Can you give a more specific example? Is device_add a function call or a
command line parameter in this context?
> Frontend would be connected to backend using a tpmdev matching the id
> of the frontend...
qemu-... -tpmdev builtin,path=<path to blockstorage file>,id=<id>
-device tpm-tis,tpmdev=<id>
Isn't that what I am doing?
>> In case of -tpm, 'type' (above 'builtin') and 'model' are interpreted in tpm.c.
>> In case of -tpmdev 'type' and 'id' are interpreted in tpm.c
>> Using the type parameter, the backend is chosen, i.e., 'builtin' for the
>> libtpms-based builtin TPM. The interpretation of the other parameters along
>> with determining whether enough parameters were provided is pushed into
>> the backend driver, which needs to implement the interface function
>> 'create' and return a TPMDriver structure if the VM can be started or 'NULL'
>> if not enough or bad parameters were provided.
>>
>> Since SeaBIOS will now use 128kb for ACPI tables the amount of reserved
>> memory for ACPI tables needs to be increased -- increasing it to 128kb.

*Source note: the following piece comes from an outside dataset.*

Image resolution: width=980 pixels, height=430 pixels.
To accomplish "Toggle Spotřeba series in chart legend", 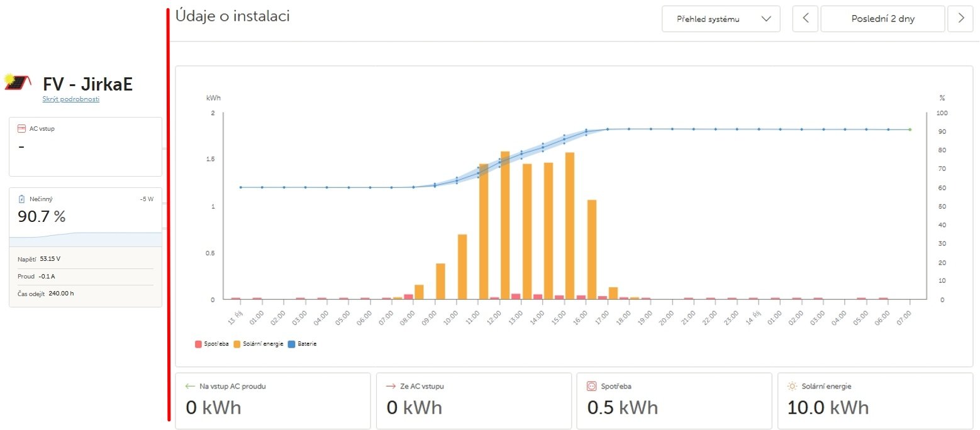I will (212, 344).
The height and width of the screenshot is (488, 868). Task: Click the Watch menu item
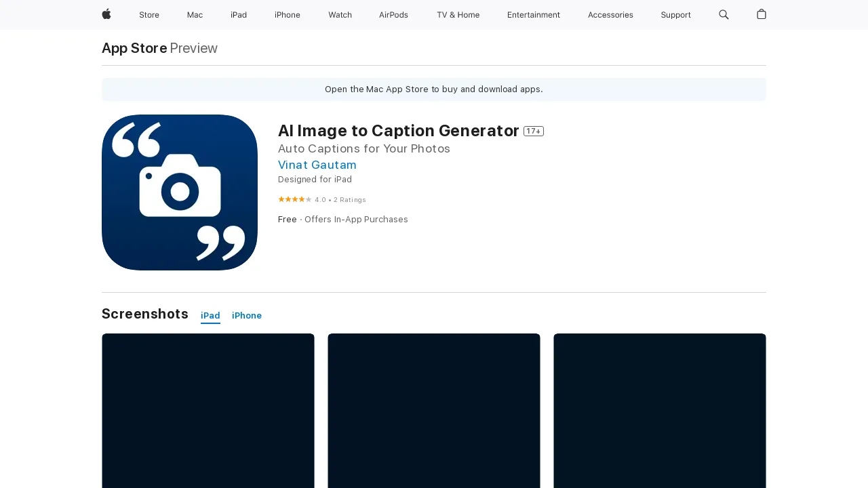click(340, 15)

> Increasing from which value to which?
From 64kb to 128kb.
>> Monitor support for 'info tpm' has been added. It for example prints the
>> following:
>>
>> TPM devices:
>> builtin: model=tpm-tis,id=tpm0
> This mixes frontend and backend properties.
>
There's currently only one frontend 'model' and that's the 'tpm-tis'. In
case someone would want to write a virtio equivalent it would show the
that the 'builtin' backend is connected to the 'virtio' frontend model.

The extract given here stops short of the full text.